Fora do contexto a afirmação do Caio talvez soe confusa; compreender a analogia de se escrever com o ato de introduzir o dedo na goela, parece um pouco abstrato. Na carta composta para um amigo, o escritor ressalta que escrever é o ato de sangrar, machucar por dentro, deixar sair toda loucura interior. E de modo semelhante, para mim, a referência é absolutamente elucidativa e ilumina as sombras, tal como a luz do sol: escrever é botar pra fora toda a angústia presa dentro da gente, e o que sairá talvez seja inominável e muitas vezes pode causar desconforto, desespero, angústia ou mesmo incompreensão. Mas apesar do sentimento ao contemplar o resultado da criação de qualquer coisa, é fatal que ela saiu de dentro! Fragmento estranho, como a gosma escarrada, ao relento, que agora precisa ser trabalhada incessantemente, até se tornar, ao menos, algo plausível..., porém, não necessariamente aceitável.

Concluí que raramente isso acontece comigo. Meus trabalhos quase nada tem de visceral, além do intento honesto de expressar alguma opinião, embora quase sempre inconclusiva. Meus textos são esquecíveis porque sou imensamente racional e ponderado. Raramente permito que a angústia assuma a ponta dos dedos no teclado, porque sou covarde demais para suportar aquilo que sairá após o dedo indicador invadir a boca e tocar a faringe; tenho medo desse conteúdo entalado, então sigo empurrando com goles violentos de cerveja o nó na garganta, para que ele retorne às profundezas nem um pouco seguras de meu ser.

Na carta escrita para José Márcio Penido, Caio revela aquilo que considera como sendo a única motivação justificável para a escrita, num conselho ao amigo sobre como seguir produzindo neste universo pungente de criar. O dedo na garganta não é condição para o alívio, mas o requisito necessário. Sem isso, a construção literária é vazia e desinteressante. Portanto, isso fez com que me perguntasse:

O quão suportável é o vazio desinteressante do que escrevo?

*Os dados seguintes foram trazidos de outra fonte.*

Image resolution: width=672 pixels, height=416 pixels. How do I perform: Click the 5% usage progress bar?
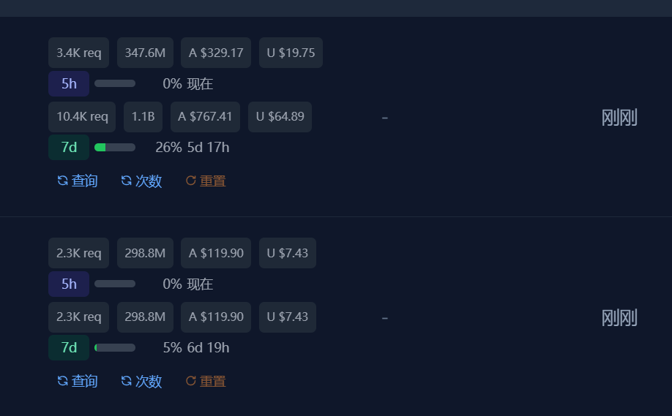click(x=115, y=347)
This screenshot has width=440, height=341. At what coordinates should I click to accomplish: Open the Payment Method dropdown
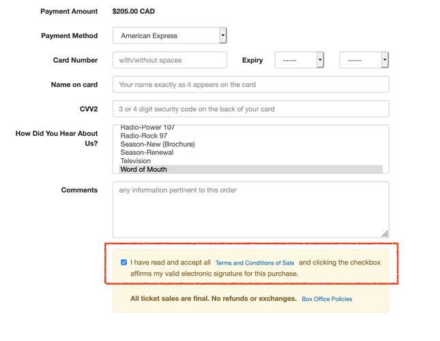[x=169, y=35]
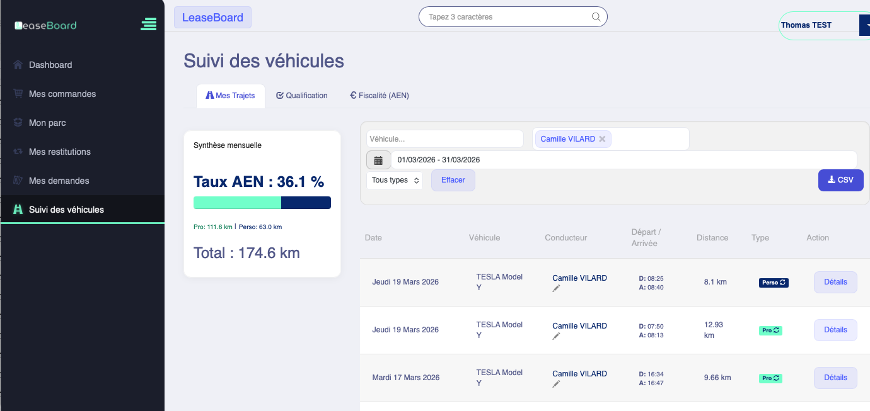Remove the Camille VILARD filter tag

(x=602, y=139)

Se é assim como disse o escritor, então porque continuar escrevendo? Por que insistir em algo que compreendo como sendo apenas um monte de parágrafos idiotas que não dizem nada além do óbvio? Talvez eu esteja sendo um pouco severo comigo mesmo, afinal, gosto de escrever e me sinto bem quando o faço, embora confesse que tenho feito cada vez menos, o desprendimento me fazendo crer que estou me distanciando de meu ser, ou numa conclusão, digamos, mais atual: estou me rendendo ao pragmatismo social.

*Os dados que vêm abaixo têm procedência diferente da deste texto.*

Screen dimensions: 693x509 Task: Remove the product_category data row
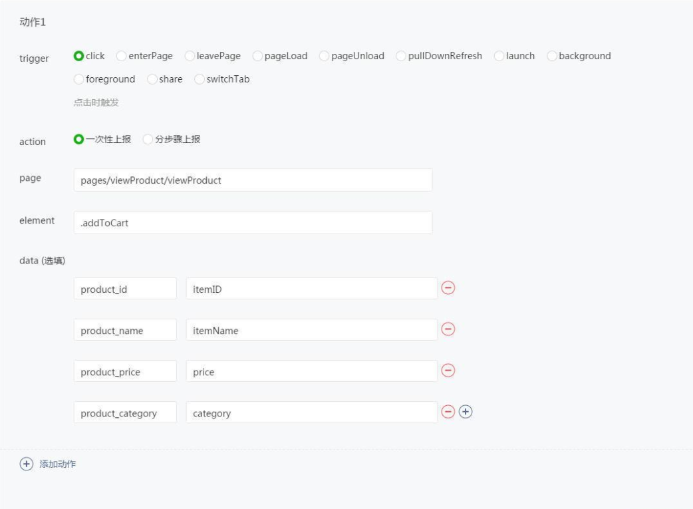click(448, 412)
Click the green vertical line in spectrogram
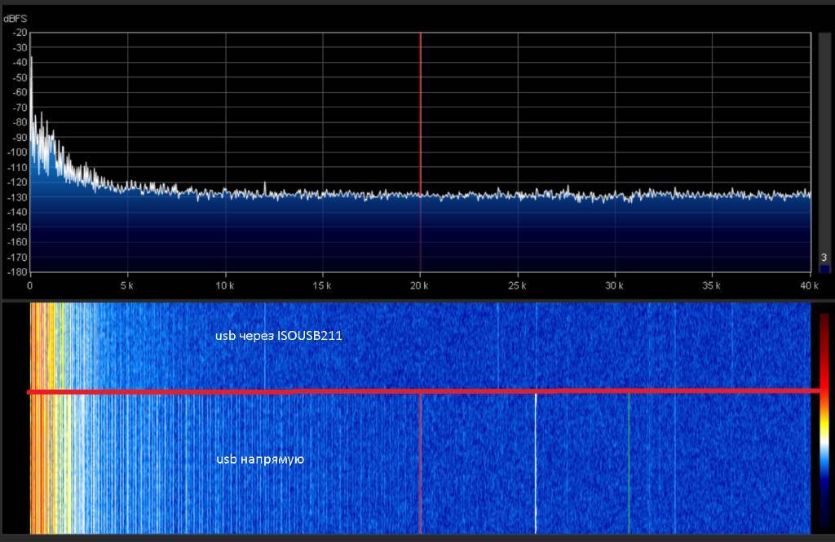 [x=629, y=460]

Não é fácil regurgitar o que está entalado na garganta e talvez somente os grandes escritores da nossa história conseguiram realizar tamanha proeza. Contudo, acho que já escrevi o bastante para aceitar que a frivolidade é como a saliva que antecede o grande ato; que talvez a repetição insistente faça com que definitivamente o dedo alcance a profundidade ideal, e então despejarei algo verdadeiramente digno de ser lido.

O sociólogo Zygmunt Bauman resumiu o ato de escrever como algo quase inerente de sua natureza. Ele diz: “parece que sou incapaz de pensar sem escrever. Suponho que antes que escritor, sou leitor: há toda uma série de retalhos, fragmentos e pedaços de ideias que lutam por nascer, cujos fantasmagóricos espectros (aterradores, inclusive) rodopiam, se amontoam, condensam e dissipam uma e outra vez, e que apenas ao serem captados e capturados por nossos olhos, podemos imobilizar, fixar e limitar dentro dos contornos. E devem ser escritos um atrás do outro para que a ideia – arredondada para caber nos mínimos toleráveis – nasça finalmente, ou para que, caso contrário, seja abortada ou – se já chegou morta nesse mundo – enterrada para sempre”.

No filme A Esposa, do diretor Björn Runge, acompanhamos a história de um escritor que, ao ganhar o nobel de literatura, precisa lidar com os ressentimentos do passado, papel belamente interpretado pelo ator Jonathan Pryce, que vive esse instante que deveria ser o ápice da glória literária, mas precisa confrontar com a mediocridade da própria existência ao encarar a verdade de seu sucesso, escondido na figura da esposa do título, interpretada pela maravilhosa Glenn Close. Uma belíssima obra que denota os efeitos do ostracismo, de um homem que foi beneficiado por um mundo essencialmente machista..., esse filme exibe de forma crua, que enquanto ele cuidava da prole e executava as tarefas banais do cotidiano, o dedo na goela estava ocorrendo no seu escritório pela esposa, e os méritos e benefícios ficavam com ele, que assinava todas as obras.

Um filme que mexe, principalmente, mas não somente, com quem se arrisca a mergulhar neste incerto labor de desenvolver a linguagem escrita.

Certa vez, alguém me perguntou como se faz para ganhar dinheiro com a escrita. A primeira coisa que me ocorreu perante tal questionamento, foi a completa hesitação; afinal de contas, eu nunca ganhei dinheiro escrevendo, no máximo recuperei parte do valor investido. Ou seja, como posso ensinar aquilo que não sei como deve ser feito? Além do mais, receio que não seja esse o intuito de quem escreve... Enfim, eu respondi ao meu esperançoso interlocutor, que se a intenção dele era ganhar dinheiro, que existem outras maneiras mais eficazes de se fazer isso; aconselhei que não gastasse seu precioso tempo desenvolvendo uma habilidade que não é garantidora de retorno substancial, tampouco simbólica; que a escrita é quase como uma maldição: é inescapável para alguns, e amplamente opressiva com todos os seus poucos fiéis; que talvez você até aprenda a enganar e encontrar a medida de consumo preferencial dos leitores modernos, o que propriamente seria uma conquista, mas jamais levará o nome de escritor, no máximo, um bom contador de estórias.

E não, isto que acabou de ser relatado aqui, da forma mais tosca possível, não foi o entalo desentalado. Meu dedo continua bem distante da garganta e o nó retornando ao interior, com tragadas incansáveis de álcool, semelhantes aos goles que Edgar Alan Poe ingeriu quando vomitou seu esplêndido O Corvo. Nem de longe quero me comparar a este gênia da literatura, é apenas uma tentativa de desencorajar aqueles que enxergam na escrita, uma alternativa de sucesso nestas incertas trilhas do nosso sistema capitalista.